**Work to be completed**:
Go through the entries and say how many lines contain the string "field". The number is the whole answer.

━━━━━━━━━━

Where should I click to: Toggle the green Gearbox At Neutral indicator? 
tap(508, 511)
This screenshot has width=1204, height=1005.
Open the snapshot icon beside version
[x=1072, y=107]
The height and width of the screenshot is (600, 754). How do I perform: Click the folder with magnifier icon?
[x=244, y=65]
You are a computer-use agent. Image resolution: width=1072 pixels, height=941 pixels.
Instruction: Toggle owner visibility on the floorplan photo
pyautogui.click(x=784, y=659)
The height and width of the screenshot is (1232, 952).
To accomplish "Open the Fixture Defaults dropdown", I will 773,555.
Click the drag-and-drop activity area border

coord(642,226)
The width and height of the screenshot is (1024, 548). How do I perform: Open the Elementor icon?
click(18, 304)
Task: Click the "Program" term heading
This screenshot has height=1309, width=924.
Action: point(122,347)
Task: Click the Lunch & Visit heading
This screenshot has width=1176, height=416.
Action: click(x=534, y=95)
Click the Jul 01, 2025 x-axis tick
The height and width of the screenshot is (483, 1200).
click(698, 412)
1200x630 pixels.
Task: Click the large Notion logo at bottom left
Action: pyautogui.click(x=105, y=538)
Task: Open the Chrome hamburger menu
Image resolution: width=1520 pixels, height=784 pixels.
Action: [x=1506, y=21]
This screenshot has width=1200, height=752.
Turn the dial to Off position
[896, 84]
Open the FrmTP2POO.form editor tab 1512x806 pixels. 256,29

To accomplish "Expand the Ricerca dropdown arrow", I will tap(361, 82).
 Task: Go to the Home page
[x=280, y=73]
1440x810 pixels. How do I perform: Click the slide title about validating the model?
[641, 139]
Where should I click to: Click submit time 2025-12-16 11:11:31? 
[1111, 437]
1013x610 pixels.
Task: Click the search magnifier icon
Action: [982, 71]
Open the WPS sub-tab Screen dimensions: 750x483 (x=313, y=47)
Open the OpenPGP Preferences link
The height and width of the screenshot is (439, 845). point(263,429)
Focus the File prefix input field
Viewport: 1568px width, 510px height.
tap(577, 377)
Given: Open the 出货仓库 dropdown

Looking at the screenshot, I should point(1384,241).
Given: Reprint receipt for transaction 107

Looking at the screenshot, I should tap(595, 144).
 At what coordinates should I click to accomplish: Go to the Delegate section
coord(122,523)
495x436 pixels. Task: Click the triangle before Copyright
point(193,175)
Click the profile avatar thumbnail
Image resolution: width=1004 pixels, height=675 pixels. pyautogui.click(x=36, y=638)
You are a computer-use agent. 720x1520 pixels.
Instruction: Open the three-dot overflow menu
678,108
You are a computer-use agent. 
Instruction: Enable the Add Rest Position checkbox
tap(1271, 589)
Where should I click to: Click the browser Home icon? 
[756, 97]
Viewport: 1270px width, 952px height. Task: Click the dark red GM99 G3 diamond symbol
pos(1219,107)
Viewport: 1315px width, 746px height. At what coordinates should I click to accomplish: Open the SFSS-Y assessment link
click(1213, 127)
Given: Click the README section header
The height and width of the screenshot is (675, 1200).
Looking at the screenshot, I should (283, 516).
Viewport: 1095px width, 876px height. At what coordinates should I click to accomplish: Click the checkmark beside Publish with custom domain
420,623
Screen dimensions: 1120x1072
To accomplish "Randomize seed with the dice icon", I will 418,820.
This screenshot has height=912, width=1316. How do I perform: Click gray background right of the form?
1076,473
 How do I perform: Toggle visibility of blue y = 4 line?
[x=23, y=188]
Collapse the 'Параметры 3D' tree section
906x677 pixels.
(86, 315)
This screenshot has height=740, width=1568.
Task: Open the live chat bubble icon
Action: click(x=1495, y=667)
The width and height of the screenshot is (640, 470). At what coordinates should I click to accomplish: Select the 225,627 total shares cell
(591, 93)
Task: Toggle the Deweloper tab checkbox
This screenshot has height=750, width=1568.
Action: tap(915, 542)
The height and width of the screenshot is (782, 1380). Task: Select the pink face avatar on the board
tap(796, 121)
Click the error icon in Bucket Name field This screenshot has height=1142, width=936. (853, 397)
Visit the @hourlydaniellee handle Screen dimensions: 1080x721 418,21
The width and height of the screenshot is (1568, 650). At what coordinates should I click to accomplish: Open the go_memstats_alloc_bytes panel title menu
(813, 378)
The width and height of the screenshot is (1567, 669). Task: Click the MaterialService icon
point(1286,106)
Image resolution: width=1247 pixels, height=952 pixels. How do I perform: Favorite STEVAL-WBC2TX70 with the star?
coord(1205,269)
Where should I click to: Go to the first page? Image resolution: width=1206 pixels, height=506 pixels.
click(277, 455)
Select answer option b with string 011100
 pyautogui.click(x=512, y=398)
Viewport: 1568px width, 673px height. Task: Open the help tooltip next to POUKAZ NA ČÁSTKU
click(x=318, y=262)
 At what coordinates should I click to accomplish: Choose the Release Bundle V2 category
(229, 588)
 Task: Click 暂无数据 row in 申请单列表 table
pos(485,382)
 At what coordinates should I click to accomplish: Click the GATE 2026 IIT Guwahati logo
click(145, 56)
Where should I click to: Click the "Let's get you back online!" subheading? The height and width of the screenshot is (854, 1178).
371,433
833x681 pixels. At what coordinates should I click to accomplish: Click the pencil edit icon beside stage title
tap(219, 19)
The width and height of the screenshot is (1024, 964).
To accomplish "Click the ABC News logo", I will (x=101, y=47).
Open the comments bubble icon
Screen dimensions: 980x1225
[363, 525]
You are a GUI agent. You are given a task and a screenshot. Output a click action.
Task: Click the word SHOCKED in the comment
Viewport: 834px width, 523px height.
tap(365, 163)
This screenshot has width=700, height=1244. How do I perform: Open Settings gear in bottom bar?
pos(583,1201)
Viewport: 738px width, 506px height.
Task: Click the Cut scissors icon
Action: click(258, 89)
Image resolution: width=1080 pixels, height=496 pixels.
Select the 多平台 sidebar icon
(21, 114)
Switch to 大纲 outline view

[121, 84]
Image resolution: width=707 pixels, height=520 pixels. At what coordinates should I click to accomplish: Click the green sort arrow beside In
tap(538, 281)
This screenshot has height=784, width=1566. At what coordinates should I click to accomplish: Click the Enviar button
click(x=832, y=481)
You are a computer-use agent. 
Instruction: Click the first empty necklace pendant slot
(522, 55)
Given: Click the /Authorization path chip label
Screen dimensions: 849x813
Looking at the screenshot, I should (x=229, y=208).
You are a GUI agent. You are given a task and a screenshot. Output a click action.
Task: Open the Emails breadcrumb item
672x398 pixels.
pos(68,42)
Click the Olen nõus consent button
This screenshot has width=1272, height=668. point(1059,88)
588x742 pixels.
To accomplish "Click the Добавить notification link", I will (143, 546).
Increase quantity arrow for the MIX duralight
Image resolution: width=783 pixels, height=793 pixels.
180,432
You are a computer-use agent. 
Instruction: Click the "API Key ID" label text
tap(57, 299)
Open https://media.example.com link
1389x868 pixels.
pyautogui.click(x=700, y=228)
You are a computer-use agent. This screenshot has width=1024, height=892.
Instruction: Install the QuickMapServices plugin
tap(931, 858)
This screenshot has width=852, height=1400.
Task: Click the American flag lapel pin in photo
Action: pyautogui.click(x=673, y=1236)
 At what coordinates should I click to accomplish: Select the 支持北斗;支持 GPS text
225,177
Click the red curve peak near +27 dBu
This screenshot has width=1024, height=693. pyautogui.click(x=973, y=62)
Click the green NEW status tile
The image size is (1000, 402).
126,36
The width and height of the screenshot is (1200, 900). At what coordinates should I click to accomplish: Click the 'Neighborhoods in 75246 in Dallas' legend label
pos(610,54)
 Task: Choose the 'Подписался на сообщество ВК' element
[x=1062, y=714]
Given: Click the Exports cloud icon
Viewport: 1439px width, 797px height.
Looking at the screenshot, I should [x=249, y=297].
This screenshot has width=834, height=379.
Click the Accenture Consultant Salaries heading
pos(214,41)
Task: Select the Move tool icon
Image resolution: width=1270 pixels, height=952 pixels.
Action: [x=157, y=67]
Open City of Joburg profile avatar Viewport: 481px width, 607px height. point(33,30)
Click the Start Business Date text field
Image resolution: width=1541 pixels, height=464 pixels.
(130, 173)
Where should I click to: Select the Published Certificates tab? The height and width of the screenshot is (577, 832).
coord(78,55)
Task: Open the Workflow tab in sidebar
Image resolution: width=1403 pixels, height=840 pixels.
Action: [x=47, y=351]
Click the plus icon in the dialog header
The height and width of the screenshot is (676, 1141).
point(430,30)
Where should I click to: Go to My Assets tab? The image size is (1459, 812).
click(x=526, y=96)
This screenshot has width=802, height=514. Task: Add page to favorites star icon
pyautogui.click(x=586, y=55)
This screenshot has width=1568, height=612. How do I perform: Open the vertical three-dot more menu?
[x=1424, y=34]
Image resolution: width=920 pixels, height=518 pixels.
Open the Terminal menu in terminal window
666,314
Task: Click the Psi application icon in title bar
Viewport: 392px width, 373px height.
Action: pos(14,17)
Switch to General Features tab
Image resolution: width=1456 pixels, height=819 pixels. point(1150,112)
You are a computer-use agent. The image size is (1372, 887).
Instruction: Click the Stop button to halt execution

━━━━━━━━━━

**Solution**:
3